EXERCISE OBJECTIVE
Render the lines of the records, starting at the line that contains "Task: Click the" and ending at the end of the records, as a JSON list of strings with one string per line. Skip blank lines and leave out the pictures.

GIVEN RECORDS
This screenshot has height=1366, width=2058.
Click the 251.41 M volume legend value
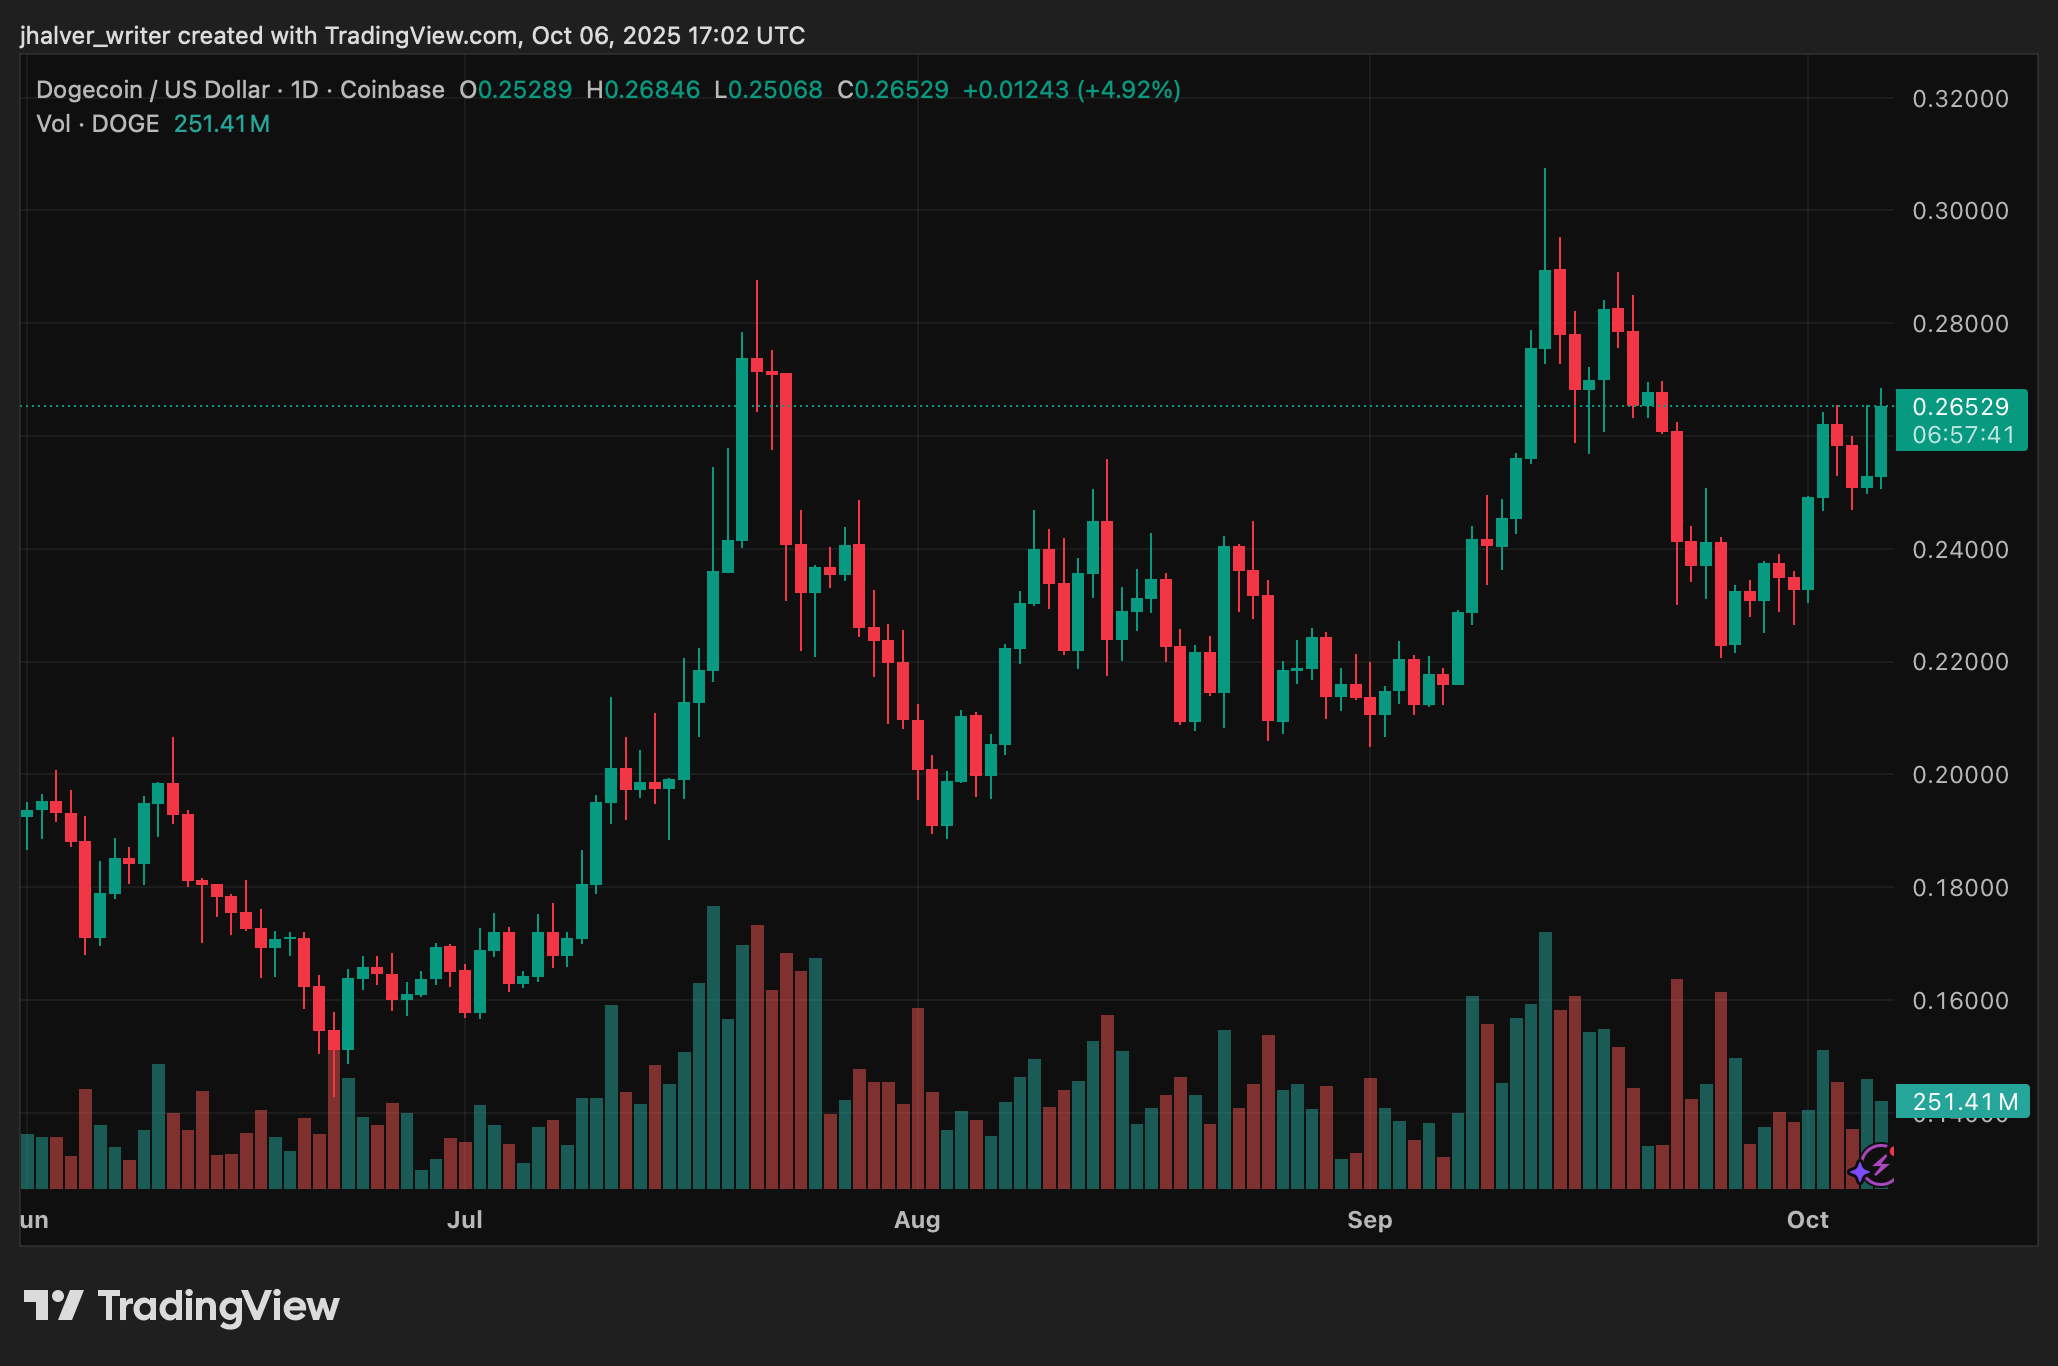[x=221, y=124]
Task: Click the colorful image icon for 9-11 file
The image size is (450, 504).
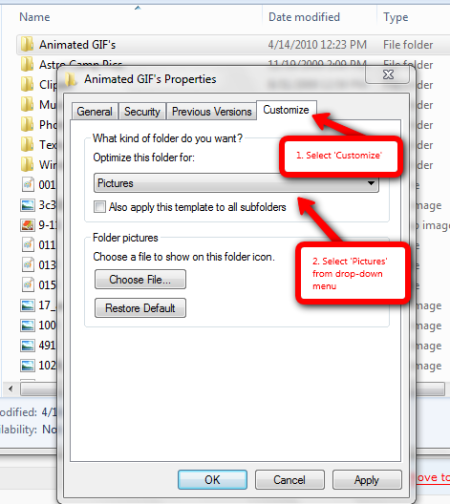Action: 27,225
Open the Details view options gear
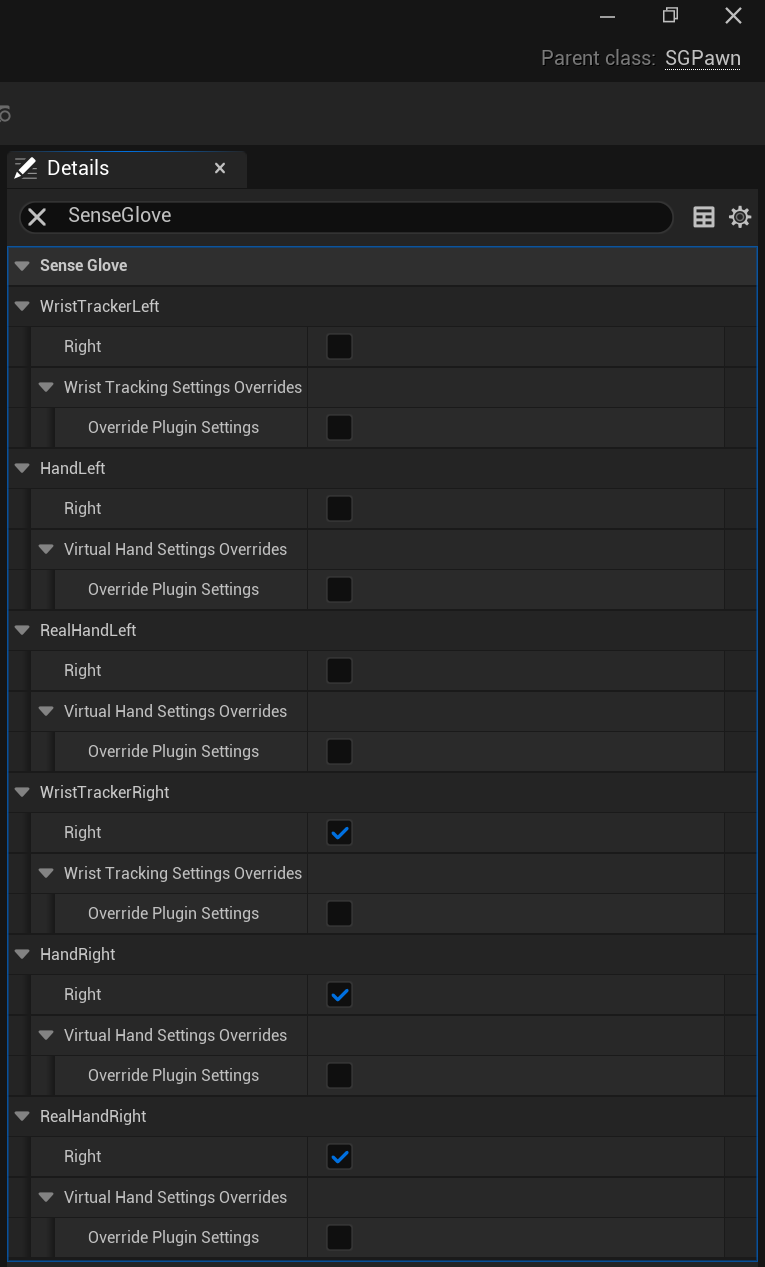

RESULT FOR THIS EXERCISE
[
  "Task: Click the colorful image icon for 9-11 file",
  "The image size is (450, 504).",
  "Action: 27,225",
  "Open the Details view options gear"
]